Despite the continued development of a federal lawsuit regarding the cybersecurity of Georgia's voting machines against Georgia's secretary of state Brian Kemp and others, today's highly competitive primary race for governor puts a focus on paperless voting machines, according to the Augusta Chronicle.
Georgia is one of just five states with an all-electronic voting machine system that has no independent paper backup, leaving it especially vulnerable to election interference through hacking. Across the nation, about 20% of registered voters use paperless machines. While election officials are on board with upgrading these systems, they do say that the machines are accurate, according to the Augusta Chronicle.
"In many jurisdictions, the multimillion-dollar cost is a hurdle," the Augusta Chronicle said, but since the confirmation that Russians did indeed meddle in the 2016 election, many states are taking steps to replace the machines that do not produce paper records.
"In Georgia, the cost to switch to paper-based machines in the state’s 159 counties ranges from $25 million to more than $100 million, depending on the technology adopted," the Augusta Chronicle reported.
But issues with voting accuracy are not exclusive to statewide elections. On 15 May, the Atlanta Journal Constitution reported, "A Fulton County judge ordered local elections officials to make available documents linked to a state investigation into potential irregularities of the December runoff that yielded a narrow victory for Mayor Keisha Lance Bottoms."
WXIA 11Alive, reported that "under Kemp’s watch there was a massive breach in 2015, potentially exposing the personal data of more than six million Georgians, traceable to one employee," but Kemp said extensive security measures and cyber-defense upgrades make the state’s current system reliable.
Security concerns, combined with all of the reported irregularities, have culminated in the law firm Morrison & Foerster representing, pro bono, a group of Georgia voters in the lawsuit, Curling v. Kemp, with the aim of making Georgia’s voting machines more resistant to cyber-attacks.
Morrison & Foerster partners David Cross and John Carlin are leading the team of attorneys working on the Curling v. Kemp case, and have secured an agreement over the preservation issues of the direct-recording electronic (DRE) voting machines.
“The goal of the suit," said Cross, "is to get the state to switch to a system (before the November election) that includes voter-marked paper ballots so votes can be audited and verified. In the time remaining before the midterms, that could mean having everyone cast a paper absentee ballot as one means of achieving this goal in the short term."

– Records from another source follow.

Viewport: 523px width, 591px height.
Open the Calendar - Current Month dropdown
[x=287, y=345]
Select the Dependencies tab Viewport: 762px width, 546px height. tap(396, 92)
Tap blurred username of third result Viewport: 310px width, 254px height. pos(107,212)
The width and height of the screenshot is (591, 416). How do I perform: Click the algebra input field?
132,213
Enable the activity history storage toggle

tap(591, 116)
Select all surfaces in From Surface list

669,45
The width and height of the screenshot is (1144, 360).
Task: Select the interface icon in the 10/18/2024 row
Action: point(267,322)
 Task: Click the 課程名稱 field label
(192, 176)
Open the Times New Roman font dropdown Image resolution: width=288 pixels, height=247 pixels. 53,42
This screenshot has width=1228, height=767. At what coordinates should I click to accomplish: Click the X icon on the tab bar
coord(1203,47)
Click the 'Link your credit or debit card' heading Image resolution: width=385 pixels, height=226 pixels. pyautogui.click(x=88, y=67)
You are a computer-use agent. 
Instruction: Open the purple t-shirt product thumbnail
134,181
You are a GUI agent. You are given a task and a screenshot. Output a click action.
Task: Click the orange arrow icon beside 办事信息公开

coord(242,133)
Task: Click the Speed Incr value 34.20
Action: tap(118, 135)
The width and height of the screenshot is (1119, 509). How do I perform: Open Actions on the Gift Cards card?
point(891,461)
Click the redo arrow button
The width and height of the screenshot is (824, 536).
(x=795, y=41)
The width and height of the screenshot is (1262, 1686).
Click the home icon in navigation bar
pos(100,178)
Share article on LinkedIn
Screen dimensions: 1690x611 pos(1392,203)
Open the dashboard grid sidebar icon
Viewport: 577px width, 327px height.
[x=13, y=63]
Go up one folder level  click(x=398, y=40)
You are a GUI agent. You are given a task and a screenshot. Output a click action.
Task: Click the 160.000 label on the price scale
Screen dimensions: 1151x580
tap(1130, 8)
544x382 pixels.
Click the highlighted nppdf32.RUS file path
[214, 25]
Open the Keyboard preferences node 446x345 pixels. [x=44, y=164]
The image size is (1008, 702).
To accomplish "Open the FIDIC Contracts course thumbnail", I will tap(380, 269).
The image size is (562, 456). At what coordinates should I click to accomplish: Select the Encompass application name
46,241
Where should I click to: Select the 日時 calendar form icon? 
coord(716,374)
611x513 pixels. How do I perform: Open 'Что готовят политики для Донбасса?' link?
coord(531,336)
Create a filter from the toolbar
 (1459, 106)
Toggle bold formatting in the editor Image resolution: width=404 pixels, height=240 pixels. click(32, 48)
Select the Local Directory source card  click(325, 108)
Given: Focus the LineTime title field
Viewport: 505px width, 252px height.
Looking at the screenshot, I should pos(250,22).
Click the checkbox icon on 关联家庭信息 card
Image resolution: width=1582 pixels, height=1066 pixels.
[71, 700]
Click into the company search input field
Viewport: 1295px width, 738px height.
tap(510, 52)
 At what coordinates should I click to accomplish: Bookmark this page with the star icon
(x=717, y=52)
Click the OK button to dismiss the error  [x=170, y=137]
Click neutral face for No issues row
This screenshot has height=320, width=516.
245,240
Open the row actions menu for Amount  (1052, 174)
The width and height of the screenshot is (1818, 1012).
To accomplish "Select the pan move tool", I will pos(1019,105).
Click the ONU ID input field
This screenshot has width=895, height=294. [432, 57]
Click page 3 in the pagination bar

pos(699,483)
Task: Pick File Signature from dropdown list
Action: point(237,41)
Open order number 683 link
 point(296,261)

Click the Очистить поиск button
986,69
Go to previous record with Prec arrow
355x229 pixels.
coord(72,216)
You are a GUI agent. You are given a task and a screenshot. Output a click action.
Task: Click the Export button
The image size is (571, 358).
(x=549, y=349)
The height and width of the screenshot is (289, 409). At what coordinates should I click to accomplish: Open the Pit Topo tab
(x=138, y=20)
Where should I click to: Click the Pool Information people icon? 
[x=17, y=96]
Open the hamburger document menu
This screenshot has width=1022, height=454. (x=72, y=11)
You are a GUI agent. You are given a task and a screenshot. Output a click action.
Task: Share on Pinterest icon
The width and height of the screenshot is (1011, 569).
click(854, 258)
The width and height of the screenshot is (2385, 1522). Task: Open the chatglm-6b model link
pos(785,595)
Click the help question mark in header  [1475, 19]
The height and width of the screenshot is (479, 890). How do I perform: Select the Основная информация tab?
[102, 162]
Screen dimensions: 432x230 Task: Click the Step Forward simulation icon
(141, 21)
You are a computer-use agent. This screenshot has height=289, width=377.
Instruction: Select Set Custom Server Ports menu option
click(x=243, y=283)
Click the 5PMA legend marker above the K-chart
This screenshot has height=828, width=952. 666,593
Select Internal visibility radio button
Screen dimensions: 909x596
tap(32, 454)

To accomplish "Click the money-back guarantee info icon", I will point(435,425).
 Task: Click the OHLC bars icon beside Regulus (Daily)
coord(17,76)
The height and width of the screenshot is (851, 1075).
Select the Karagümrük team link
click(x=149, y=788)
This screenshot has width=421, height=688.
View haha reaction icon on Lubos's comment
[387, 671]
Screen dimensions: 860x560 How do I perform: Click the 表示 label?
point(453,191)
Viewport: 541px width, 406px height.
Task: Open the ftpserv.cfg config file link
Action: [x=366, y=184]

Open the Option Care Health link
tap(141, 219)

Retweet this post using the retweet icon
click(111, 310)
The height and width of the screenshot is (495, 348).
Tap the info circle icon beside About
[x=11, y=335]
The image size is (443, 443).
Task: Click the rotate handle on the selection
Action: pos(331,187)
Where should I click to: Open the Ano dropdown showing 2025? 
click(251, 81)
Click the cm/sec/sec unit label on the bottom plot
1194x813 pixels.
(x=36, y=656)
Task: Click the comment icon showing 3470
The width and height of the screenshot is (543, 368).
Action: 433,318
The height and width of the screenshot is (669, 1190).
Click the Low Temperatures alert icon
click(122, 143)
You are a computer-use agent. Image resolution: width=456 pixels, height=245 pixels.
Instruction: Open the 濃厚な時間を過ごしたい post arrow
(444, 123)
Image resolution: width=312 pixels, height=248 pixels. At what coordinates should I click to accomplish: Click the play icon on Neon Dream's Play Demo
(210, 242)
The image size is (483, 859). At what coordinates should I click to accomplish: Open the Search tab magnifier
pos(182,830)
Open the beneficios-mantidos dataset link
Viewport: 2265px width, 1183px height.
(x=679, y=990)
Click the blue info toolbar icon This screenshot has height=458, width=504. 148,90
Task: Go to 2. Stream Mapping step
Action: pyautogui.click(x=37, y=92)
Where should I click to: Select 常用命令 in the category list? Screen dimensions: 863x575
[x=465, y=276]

There are also varying options for long term solutions based on examples from other states. "The primary vulnerability is the ability to alter votes cast via DREs without a paper record to audit or otherwise verify the electronic voting records. Other vulnerabilities include the manner in which [Georgia] has stored voter registration information and the ability to access and even alter that information in ways that could affect the election. For example, a hacker could change assigned polling locations for certain voters to create confusion when they go to vote and effectively prevent them from voting,” Cross said.